▶ WRITTEN TASK:
Reproduce the entries below verbatim, from the line containing "The width and height of the screenshot is (1456, 819). Find" up to and including the line containing "coordinates (1154, 18).".

▶ Word and element location data:

START

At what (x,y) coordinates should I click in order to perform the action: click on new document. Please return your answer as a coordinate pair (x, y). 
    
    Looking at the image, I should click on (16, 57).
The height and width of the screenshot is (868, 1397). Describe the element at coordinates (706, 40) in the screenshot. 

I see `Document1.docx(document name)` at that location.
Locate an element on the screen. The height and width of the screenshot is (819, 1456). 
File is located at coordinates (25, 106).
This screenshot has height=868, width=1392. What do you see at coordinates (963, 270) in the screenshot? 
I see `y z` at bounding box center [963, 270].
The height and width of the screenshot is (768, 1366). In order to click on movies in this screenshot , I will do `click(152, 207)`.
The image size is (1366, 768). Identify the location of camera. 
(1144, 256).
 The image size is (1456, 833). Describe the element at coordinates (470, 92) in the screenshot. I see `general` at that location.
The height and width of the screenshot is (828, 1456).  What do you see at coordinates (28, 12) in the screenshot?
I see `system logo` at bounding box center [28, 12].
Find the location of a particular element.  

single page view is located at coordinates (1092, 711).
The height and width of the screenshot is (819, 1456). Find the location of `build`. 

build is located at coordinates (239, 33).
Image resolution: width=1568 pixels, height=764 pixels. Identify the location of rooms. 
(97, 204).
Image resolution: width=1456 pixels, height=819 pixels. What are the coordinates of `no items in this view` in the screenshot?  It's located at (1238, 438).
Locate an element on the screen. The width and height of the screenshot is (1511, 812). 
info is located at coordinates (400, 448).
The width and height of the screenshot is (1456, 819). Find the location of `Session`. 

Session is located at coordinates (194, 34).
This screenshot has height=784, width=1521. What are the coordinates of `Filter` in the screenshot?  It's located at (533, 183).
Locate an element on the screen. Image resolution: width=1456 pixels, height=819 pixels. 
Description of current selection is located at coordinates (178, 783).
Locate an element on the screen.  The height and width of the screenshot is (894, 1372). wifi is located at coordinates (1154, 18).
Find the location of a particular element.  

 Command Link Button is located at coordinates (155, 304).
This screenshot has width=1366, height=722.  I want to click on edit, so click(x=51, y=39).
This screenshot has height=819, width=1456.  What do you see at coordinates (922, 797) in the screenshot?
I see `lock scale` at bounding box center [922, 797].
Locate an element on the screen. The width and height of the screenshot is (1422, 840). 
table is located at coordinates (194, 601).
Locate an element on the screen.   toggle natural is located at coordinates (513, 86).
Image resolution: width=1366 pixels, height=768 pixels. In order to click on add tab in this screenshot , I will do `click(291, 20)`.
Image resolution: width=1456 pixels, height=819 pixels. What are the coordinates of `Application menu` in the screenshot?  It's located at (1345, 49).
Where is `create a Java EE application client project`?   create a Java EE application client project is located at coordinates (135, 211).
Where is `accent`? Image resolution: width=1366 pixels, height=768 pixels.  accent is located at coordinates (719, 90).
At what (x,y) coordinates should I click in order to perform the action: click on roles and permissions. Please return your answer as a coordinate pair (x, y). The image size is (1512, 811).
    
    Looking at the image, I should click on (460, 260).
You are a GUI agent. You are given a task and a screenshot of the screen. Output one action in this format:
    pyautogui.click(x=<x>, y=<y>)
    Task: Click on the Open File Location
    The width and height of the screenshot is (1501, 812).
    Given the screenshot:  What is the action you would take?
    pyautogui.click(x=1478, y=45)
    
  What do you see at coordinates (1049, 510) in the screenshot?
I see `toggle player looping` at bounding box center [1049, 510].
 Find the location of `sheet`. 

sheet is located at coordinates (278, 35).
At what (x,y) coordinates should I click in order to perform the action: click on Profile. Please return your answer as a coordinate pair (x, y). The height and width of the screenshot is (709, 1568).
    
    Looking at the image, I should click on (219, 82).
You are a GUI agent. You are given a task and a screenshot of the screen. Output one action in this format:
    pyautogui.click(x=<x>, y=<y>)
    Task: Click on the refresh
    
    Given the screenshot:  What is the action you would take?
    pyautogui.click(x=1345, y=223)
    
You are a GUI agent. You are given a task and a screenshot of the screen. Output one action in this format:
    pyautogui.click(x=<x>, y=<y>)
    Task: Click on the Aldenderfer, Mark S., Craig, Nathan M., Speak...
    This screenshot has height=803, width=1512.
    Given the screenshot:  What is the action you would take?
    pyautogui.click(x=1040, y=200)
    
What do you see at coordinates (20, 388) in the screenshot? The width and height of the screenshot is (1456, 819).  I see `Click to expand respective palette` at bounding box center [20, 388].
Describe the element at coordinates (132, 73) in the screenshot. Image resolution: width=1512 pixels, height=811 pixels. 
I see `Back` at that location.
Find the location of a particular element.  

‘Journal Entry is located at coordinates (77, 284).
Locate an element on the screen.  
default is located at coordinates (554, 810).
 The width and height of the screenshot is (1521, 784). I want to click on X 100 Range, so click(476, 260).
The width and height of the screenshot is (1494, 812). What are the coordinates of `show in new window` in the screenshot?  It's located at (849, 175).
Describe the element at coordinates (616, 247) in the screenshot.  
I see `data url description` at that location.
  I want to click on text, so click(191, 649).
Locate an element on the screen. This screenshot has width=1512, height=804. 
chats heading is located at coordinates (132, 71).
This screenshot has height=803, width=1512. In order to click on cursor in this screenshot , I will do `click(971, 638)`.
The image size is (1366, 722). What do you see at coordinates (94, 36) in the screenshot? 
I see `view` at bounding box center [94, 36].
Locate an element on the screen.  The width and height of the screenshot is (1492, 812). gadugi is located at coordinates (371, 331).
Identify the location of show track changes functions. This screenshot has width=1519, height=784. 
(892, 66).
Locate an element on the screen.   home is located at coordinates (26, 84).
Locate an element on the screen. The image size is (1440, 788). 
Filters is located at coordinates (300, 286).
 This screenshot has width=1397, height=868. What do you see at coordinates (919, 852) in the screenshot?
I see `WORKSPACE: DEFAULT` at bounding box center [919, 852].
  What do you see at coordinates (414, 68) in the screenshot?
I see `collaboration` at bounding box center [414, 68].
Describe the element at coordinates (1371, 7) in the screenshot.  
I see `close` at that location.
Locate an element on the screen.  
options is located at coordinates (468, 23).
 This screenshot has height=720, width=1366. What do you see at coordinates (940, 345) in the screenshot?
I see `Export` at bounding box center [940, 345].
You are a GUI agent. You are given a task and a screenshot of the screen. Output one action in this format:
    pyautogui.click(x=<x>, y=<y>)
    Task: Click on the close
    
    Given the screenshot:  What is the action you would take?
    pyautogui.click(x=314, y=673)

END

▶ ANSWER TO THE TASK:
The width and height of the screenshot is (1456, 819). Find the location of `Session`. 

Session is located at coordinates (194, 34).
This screenshot has height=784, width=1521. What are the coordinates of `Filter` in the screenshot?  It's located at (533, 183).
Locate an element on the screen. Image resolution: width=1456 pixels, height=819 pixels. 
Description of current selection is located at coordinates (178, 783).
Locate an element on the screen.  The height and width of the screenshot is (894, 1372). wifi is located at coordinates (1154, 18).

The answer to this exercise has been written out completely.